━━━━━ Materials provided

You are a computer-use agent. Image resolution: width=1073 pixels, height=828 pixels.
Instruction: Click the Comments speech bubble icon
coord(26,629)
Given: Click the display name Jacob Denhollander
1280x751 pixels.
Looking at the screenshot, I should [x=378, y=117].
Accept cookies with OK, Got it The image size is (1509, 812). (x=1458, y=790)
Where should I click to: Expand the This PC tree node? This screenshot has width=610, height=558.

━━━━━━━━━━
━━━━━ Materials provided

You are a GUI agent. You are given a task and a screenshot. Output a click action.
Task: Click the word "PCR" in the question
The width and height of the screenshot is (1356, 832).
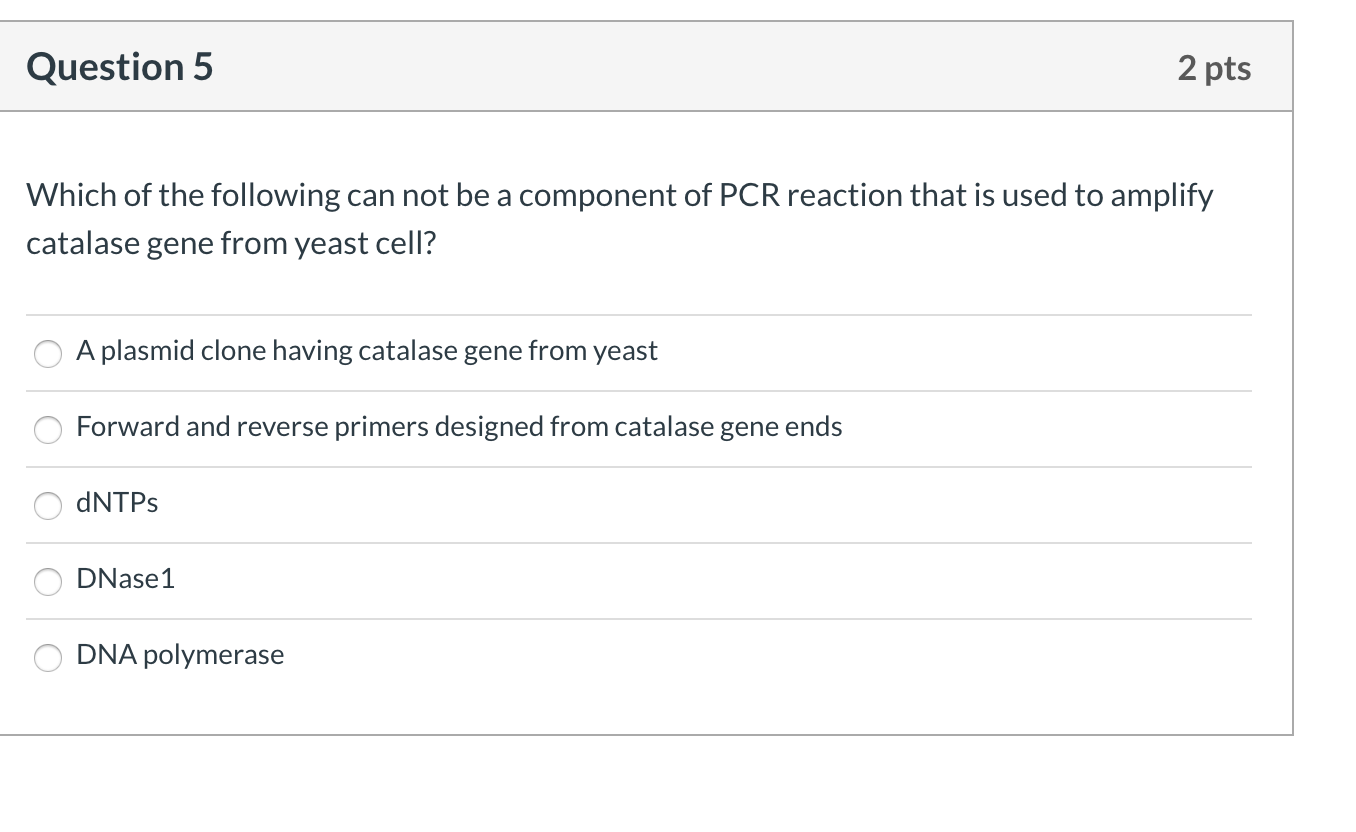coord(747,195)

━━━━━━━━━━

The task:
The answer is each line from the entries above in which the word "agent" occurs.

Result below:
You are a computer-use agent. Image resolution: width=1073 pixels, height=828 pixels.
You are a GUI agent. You are given a task and a screenshot. Output a click action.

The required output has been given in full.